Boeing Duveen and the Beautiful Soup was a 1960s British psychedelic rock act. 'Boeing Duveen' was Sam Hutt, a qualified doctor and associate of Pink Floyd who has been described as "the underground community's de facto house doctor" by David Wells, curator of Grapefruit. Hutt later became known for his work in the country and western genre under the name of Hank Wangford.
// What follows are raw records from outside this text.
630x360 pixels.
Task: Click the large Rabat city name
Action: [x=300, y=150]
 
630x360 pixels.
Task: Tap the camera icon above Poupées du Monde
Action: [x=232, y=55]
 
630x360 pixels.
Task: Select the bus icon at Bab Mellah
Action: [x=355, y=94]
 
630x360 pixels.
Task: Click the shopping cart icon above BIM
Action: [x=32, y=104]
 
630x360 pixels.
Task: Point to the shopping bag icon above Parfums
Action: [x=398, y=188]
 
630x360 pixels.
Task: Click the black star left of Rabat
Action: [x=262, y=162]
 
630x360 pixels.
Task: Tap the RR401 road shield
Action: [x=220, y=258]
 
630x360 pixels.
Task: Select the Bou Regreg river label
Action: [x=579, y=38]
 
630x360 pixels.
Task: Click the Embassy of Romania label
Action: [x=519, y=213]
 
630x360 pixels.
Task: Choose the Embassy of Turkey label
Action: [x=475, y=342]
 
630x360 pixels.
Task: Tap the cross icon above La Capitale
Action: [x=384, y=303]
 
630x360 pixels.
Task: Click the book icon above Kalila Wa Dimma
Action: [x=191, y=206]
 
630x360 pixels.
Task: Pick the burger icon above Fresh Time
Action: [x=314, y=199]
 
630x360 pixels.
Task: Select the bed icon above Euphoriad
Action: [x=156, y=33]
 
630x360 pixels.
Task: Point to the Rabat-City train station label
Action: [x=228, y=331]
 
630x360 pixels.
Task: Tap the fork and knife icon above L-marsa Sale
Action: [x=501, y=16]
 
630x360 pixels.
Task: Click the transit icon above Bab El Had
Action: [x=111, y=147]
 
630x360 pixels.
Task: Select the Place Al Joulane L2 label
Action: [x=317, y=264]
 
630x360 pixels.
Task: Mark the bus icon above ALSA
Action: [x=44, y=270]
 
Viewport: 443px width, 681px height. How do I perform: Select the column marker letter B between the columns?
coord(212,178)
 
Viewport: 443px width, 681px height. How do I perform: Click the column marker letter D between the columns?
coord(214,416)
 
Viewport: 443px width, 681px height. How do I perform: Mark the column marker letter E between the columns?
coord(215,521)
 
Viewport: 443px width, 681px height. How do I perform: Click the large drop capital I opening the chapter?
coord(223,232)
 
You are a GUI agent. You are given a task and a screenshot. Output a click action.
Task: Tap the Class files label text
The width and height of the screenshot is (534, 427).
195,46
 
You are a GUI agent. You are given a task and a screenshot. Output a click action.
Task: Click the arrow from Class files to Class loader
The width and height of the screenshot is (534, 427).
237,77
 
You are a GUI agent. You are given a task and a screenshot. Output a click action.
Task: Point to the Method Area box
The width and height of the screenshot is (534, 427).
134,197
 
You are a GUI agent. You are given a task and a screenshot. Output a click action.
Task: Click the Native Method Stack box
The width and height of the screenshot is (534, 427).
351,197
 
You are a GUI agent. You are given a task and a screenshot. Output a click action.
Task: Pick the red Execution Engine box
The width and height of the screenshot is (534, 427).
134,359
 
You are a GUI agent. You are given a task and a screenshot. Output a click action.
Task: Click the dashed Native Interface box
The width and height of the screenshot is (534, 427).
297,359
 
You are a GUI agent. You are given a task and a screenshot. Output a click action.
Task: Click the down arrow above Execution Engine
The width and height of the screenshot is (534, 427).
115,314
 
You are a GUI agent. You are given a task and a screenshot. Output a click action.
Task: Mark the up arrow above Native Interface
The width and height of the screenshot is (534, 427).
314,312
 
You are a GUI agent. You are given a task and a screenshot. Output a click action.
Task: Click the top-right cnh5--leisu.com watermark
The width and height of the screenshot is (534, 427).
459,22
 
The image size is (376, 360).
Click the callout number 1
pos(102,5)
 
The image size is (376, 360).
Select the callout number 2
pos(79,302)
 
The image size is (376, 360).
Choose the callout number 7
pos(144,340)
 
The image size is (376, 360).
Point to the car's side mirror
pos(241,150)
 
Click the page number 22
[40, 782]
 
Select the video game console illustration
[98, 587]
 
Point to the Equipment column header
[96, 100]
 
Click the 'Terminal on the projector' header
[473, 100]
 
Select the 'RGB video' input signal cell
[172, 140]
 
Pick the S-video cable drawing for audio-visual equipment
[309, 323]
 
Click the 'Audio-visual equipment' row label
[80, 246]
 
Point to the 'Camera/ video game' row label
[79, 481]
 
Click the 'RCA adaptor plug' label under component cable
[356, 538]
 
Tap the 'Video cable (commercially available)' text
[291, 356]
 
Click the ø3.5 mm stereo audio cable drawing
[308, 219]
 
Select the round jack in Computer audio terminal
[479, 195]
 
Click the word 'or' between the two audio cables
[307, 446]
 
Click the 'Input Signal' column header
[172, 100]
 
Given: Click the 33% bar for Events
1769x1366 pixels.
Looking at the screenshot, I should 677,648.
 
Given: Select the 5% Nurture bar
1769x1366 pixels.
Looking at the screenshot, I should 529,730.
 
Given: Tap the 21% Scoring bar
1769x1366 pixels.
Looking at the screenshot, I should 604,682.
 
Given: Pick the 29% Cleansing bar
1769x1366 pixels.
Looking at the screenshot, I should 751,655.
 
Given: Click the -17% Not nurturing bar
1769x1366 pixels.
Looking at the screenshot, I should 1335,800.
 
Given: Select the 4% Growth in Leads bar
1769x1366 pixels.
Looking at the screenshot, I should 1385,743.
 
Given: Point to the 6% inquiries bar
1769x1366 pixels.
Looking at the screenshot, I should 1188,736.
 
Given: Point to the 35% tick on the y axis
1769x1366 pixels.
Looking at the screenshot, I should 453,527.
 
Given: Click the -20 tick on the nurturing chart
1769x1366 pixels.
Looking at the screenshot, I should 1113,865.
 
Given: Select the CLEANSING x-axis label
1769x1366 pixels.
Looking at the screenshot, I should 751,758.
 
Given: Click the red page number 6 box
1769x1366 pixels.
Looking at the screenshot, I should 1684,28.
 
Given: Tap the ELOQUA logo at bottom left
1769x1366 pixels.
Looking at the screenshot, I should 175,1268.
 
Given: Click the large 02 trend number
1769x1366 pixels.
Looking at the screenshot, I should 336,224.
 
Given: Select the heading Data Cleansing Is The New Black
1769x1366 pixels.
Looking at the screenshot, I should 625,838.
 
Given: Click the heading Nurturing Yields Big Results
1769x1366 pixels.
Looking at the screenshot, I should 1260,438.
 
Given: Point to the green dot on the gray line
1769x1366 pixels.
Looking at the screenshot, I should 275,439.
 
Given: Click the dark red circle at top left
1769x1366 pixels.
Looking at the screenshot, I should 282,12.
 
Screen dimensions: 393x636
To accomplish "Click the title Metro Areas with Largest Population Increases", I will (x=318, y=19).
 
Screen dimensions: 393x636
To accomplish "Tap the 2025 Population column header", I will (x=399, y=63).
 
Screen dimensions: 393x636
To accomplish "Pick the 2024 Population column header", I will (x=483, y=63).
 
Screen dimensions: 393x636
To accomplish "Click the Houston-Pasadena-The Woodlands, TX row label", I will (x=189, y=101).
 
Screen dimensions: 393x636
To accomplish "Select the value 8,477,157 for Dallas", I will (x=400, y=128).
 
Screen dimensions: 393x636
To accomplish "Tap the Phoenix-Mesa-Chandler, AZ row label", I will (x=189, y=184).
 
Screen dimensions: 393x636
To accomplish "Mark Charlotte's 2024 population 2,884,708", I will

The band released one single on 10 May 1968, "Jabberwock" backed by "Which Dreamed It", on the Parlophone label. The single is one of the earliest productions by Tony Visconti. Both songs' lyrics were adapted from poems from Through the Looking-Glass by Lewis Carroll, and Carroll was credited as co-writer with Hutt. Hutt would later reflect "I'd learnt the guitar in the Fifties, but I couldn't write words". Hutt played sitar on "Which Dreamed It". Initial copies of the single featured a picture sleeve reproducing John Tenniel's original illustration of the Jabberwock. The band's name also comes from a poem by Lewis Carroll, Beautiful Soup, from Alice's Adventures in Wonderland. Both sides of the single were included in the Rubble series - "Jabberwock" in the 14th volume and "Which Dreamed It" in the 20th. The single is included in David Wells' 2005 book Record Collector 100 Greatest Psychedelic Records.